**Task goal:** Reproduce the lines of the records verbatim, beginning with the line that contains "Viewport: 936px width, 606px" and ending after the line that contains "pos(1261,102)".

[Begin Material shown]

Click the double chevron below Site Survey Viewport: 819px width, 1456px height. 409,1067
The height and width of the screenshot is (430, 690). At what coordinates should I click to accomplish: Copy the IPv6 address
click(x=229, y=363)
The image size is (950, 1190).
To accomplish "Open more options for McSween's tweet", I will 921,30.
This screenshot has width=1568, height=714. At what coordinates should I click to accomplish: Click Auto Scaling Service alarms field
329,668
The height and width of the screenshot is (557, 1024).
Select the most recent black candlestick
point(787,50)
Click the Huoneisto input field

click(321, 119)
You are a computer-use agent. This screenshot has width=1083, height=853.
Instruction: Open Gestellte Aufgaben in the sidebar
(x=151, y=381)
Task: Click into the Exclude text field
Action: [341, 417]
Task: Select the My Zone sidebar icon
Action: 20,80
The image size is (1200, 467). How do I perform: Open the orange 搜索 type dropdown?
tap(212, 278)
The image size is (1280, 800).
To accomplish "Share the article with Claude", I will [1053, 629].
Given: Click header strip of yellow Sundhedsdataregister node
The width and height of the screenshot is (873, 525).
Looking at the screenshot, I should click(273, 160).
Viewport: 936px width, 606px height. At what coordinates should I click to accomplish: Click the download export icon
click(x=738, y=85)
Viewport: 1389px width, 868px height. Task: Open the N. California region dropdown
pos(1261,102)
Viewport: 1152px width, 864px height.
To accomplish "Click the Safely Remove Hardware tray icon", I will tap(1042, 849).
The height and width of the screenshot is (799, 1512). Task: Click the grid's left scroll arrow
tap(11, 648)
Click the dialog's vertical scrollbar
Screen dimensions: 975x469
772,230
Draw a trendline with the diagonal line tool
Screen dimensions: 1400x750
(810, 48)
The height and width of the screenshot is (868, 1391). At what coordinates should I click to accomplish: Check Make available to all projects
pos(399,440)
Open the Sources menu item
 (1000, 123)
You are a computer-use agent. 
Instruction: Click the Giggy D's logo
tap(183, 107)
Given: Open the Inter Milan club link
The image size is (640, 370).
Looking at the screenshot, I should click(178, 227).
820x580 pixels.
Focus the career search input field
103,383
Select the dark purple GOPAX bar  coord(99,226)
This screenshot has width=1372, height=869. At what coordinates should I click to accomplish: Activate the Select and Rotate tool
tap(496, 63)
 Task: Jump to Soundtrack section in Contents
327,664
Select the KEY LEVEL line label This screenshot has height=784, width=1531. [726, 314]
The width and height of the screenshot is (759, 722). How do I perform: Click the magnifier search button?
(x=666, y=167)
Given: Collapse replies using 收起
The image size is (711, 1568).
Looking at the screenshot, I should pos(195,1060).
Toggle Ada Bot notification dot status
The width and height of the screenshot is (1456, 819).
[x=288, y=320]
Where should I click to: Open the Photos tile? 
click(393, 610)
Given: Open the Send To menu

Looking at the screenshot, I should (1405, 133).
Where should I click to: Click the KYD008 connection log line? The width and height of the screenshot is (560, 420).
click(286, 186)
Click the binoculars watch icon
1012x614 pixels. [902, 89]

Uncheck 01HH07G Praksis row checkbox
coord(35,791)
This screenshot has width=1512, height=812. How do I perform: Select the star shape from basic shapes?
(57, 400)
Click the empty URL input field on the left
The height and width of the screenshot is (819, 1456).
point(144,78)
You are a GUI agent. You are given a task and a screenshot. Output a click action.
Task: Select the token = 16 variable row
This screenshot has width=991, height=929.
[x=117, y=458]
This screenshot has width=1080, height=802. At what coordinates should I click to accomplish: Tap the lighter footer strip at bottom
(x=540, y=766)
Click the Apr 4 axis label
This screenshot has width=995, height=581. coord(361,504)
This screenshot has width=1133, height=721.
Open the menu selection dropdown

[End Material shown]

**Response:**
Viewport: 936px width, 606px height. At what coordinates should I click to accomplish: Click the download export icon
click(x=738, y=85)
Viewport: 1389px width, 868px height. Task: Open the N. California region dropdown
pos(1261,102)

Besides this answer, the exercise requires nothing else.